Legislation targeting trans rights is likely to exacerbate existing challenges and create new stressors detrimental to transgender and nonbinary youths’ mental health, researchers said. “Anti-transgender laws may signal a broader societal rejection of their identities, communicating that their identities and bodies are neither valid nor worthy of protection,” they wrote in Thursday’s study. 

“From a scientific perspective, studying the phenomenon of how these policies impact LGBTQ+ young people’s mental health is relatively new,” said Dr. Ronita Nath, The Trevor Project’s vice president of research. “This study critically confirms — for the first time — a causal relationship between anti-transgender laws and heightened suicide risk among transgender and nonbinary young people.” 

This year, state legislators introduced at least 530 anti-LGBTQ bills, according to the ACLU, though most of them — 343 bills — failed to become law. Most of the proposed legislation targeted transgender youth: Nearly 80 bills sought to restrict or ban gender-affirming health care for minors; 59 bills would have required school staff to out trans students to their parents without their consent; 49 bills aimed to bar transgender athletes from participating in school sports and 38 bills sought to ban trans students from using facilities that match their gender identity. 

Of the 44 bills that became law this year, a majority directly impact transgender young people. 

In Congress, House and Senate Republicans this session filed dozens of bills seeking to ban gender-affirming care, bar transgender women and girls from competing on female sports teams and rigidly define “sex” to exclude transgender and gender-nonconforming individuals. 

In July, Sen. JD Vance (R-Ohio), the Republican nominee for vice president, introduced the Senate version of Rep. Marjorie Taylor Greene’s (R-Ga.) Protect Children’s Innocence Act, which would ban gender-affirming medical care for minors nationwide. Health care providers who violate the law could be charged with a Class C felony, punishable by more than a decade in prison. 

At the same time, language about transgender people — and LGBTQ people more broadly — has grown increasingly hostile, and hate crimes motivated by sexual orientation and gender identity bias in the U.S. rose again last year, the FBI said Monday. 

Past research from The Trevor Project points toward an existing connection between anti-LGBTQ legislation and youth mental health.
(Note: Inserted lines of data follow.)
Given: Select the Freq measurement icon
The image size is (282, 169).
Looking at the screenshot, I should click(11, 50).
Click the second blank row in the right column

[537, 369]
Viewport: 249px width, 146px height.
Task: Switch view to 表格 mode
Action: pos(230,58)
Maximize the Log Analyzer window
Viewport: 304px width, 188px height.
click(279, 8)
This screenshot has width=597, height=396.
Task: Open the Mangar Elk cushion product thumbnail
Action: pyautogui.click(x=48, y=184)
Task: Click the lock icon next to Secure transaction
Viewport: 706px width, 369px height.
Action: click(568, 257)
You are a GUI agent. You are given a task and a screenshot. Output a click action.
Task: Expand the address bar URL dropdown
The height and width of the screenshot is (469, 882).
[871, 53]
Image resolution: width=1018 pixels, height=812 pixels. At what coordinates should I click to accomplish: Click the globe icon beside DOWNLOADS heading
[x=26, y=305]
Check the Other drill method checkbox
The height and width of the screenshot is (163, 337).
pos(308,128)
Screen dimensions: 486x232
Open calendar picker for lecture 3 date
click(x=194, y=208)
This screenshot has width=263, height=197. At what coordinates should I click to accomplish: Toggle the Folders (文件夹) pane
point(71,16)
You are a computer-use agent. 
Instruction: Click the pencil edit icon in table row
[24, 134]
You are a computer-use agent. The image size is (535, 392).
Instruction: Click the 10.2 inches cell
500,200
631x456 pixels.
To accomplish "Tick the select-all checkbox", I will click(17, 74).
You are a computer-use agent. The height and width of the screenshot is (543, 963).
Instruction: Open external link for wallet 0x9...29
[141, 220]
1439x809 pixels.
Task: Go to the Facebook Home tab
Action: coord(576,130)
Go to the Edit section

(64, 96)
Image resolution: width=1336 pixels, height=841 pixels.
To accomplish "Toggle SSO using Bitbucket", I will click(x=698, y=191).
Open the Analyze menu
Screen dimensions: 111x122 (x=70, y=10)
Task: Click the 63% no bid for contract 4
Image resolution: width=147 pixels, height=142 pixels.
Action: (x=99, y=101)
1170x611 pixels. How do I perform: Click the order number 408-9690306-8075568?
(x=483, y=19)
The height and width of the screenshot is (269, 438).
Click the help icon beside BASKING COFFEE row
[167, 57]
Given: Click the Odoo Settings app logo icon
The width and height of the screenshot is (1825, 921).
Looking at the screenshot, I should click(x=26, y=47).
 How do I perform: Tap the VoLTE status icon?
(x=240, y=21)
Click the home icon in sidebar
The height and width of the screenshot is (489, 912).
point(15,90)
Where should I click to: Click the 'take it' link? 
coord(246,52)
In a 2022 survey, two-thirds of LGBTQ young people said their mental health had worsened because of legislation targeting trans rights. 

Ninety percent of LGBTQ young people in a survey released by The Trevor Project in May said politics had negatively affected their well-being. 

“It is without question that anti-transgender policies, and the dangerous rhetoric surrounding them, take a measurable toll on the health and safety of transgender and nonbinary young people all across the country,” said Jaymes Black, who took over as The Trevor Project’s chief executive in July. 

“As we get closer to critical elections this November, these young people will continue to be reduced to political talking points,” Black said. “I urge every adult — no matter your political beliefs — to remember that transgender and nonbinary young people are our family, our friends, and our neighbors. It’s not necessary to fully understand their experience to acknowledge that they — like all young people — deserve dignity, respect, and the ability to lead healthy and full lives.”